### Problem details
The answer must be an exact printing of every record below, with the pictures omitted.

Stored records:
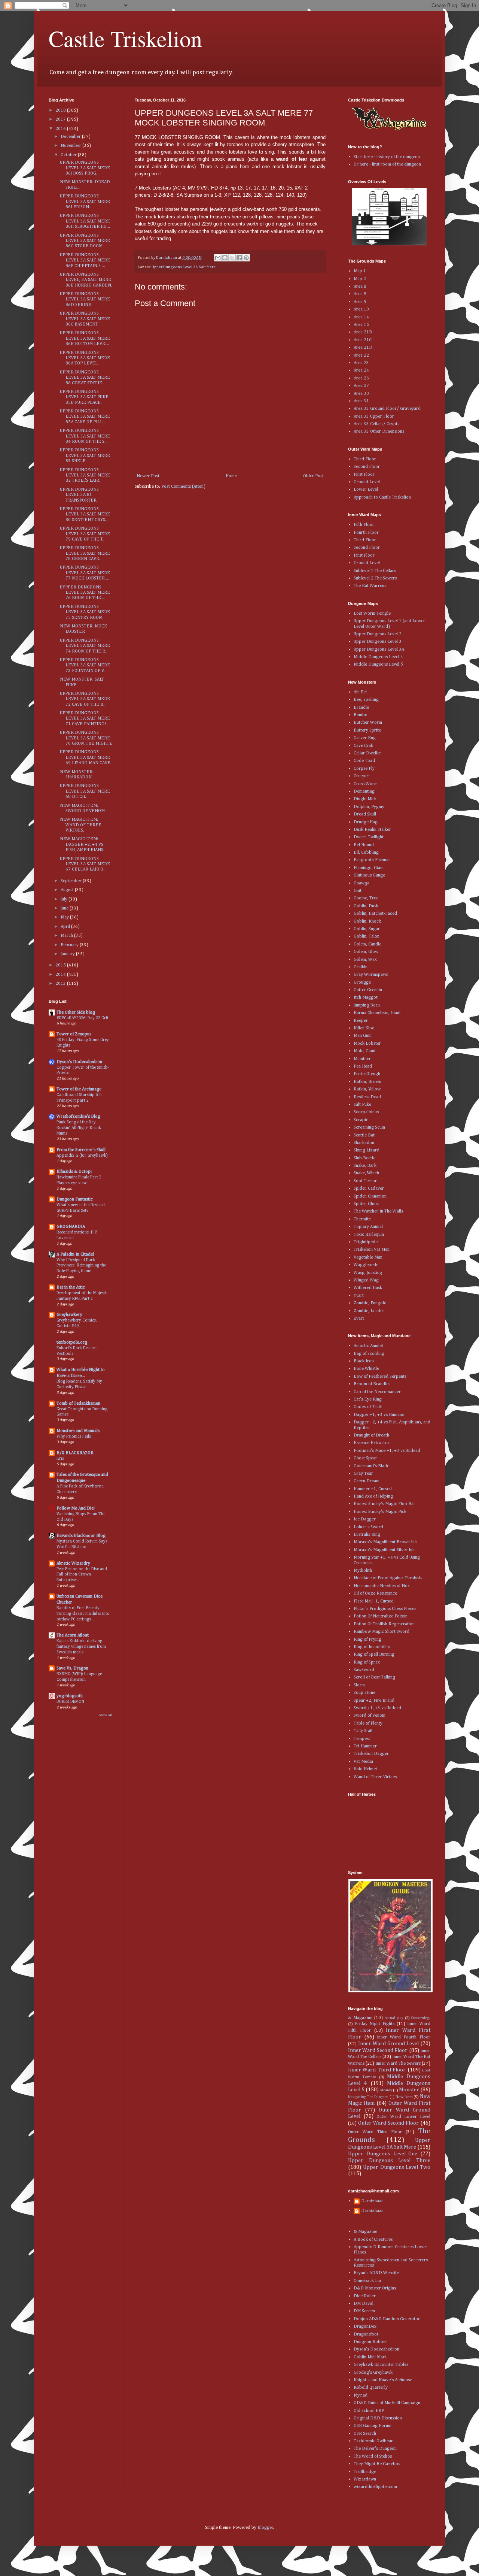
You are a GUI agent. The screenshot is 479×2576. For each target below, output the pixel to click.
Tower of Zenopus (74, 1034)
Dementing (364, 791)
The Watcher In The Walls (378, 1211)
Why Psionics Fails (74, 1436)
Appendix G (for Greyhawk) (82, 1155)
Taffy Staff (363, 1731)
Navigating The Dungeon (368, 2097)
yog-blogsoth (70, 1696)
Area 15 (361, 325)
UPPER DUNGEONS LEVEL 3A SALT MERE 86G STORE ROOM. (85, 241)
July (64, 899)
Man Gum (363, 1035)
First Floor (364, 474)
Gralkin (360, 967)
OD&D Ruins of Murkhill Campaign (387, 2403)
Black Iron (364, 1361)
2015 (61, 965)
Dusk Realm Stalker (372, 829)
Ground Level (367, 482)
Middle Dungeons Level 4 (378, 657)
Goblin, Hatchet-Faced (375, 913)
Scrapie (361, 1120)
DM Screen (364, 2311)
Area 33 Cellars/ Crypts (376, 424)
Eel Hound (364, 845)
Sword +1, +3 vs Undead (377, 1708)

### Answer box
You are a GUI agent. The screenshot is 479×2576. For each target below, output the pixel to click.
Tower of Zenopus (74, 1034)
Dementing (364, 791)
The Watcher In The Walls (378, 1211)
Why Psionics Fails (74, 1436)
Appendix G (for Greyhawk) (82, 1155)
Taffy Staff (363, 1731)
Navigating The Dungeon (368, 2097)
yog-blogsoth (70, 1696)
Area 15 (361, 325)
UPPER DUNGEONS LEVEL 3A SALT MERE 86G STORE ROOM. (85, 241)
July (64, 899)
Man Gum (363, 1035)
First Floor (364, 474)
Gralkin (360, 967)
OD&D Ruins of Murkhill Campaign (387, 2403)
Black Iron (364, 1361)
2015 (61, 965)
Dusk Realm Stalker (372, 829)
Ground Level (367, 482)
Middle Dungeons Level 4 (378, 657)
Goblin, Hatchet-Faced (375, 913)
Scrapie (361, 1120)
DM Screen (364, 2311)
Area 33 Cellars/ Crypts (376, 424)
Eel Hound (364, 845)
Sword +1, +3 vs Undead (377, 1708)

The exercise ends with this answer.